Work order » In the listing that follows, tally the lines containing "lampa"; give the count and nothing more.

Provided entries »

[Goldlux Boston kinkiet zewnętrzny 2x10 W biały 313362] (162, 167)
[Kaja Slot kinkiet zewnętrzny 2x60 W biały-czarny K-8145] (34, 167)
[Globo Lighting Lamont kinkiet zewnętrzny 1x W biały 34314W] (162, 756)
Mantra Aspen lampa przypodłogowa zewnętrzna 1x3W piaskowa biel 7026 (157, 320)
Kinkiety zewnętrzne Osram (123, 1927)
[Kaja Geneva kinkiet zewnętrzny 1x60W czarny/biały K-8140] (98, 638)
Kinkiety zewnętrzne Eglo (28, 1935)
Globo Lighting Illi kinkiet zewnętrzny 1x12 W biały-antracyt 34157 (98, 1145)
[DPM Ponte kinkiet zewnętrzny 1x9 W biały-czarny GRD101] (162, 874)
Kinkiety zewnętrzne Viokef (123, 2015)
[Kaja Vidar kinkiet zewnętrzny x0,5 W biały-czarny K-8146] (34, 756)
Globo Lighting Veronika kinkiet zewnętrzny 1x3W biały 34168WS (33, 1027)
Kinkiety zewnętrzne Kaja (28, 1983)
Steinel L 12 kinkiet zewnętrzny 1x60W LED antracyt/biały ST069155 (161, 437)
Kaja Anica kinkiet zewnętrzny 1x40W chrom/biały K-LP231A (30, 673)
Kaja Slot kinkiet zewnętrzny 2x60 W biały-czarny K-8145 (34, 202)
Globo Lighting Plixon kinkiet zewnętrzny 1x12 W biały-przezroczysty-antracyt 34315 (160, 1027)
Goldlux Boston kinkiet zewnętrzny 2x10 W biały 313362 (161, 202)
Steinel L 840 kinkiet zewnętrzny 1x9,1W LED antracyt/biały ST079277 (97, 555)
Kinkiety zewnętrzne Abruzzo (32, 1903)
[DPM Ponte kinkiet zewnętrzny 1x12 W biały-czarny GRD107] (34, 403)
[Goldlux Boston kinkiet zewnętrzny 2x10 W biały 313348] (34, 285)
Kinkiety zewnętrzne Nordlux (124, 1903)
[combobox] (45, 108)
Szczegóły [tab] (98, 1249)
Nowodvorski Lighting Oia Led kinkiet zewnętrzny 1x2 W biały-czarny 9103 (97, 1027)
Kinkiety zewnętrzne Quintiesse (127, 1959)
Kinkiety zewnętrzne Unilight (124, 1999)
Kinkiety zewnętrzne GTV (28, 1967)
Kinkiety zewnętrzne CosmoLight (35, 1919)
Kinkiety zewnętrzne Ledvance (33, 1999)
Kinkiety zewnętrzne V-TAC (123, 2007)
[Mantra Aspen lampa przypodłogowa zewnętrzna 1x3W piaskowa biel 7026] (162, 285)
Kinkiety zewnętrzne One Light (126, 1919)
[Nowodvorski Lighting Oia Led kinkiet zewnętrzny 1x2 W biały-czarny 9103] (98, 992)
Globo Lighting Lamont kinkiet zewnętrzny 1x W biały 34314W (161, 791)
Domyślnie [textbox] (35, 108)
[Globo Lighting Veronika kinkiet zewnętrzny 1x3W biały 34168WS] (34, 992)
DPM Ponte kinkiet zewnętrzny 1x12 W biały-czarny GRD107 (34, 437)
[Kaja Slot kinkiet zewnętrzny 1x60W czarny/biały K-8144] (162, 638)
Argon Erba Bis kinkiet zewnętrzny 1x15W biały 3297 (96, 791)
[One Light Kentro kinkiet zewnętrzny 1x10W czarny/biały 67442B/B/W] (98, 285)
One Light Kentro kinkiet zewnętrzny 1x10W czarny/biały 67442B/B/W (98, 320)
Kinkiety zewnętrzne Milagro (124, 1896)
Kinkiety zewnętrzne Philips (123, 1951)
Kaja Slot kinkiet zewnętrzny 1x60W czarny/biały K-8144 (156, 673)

Reply » 2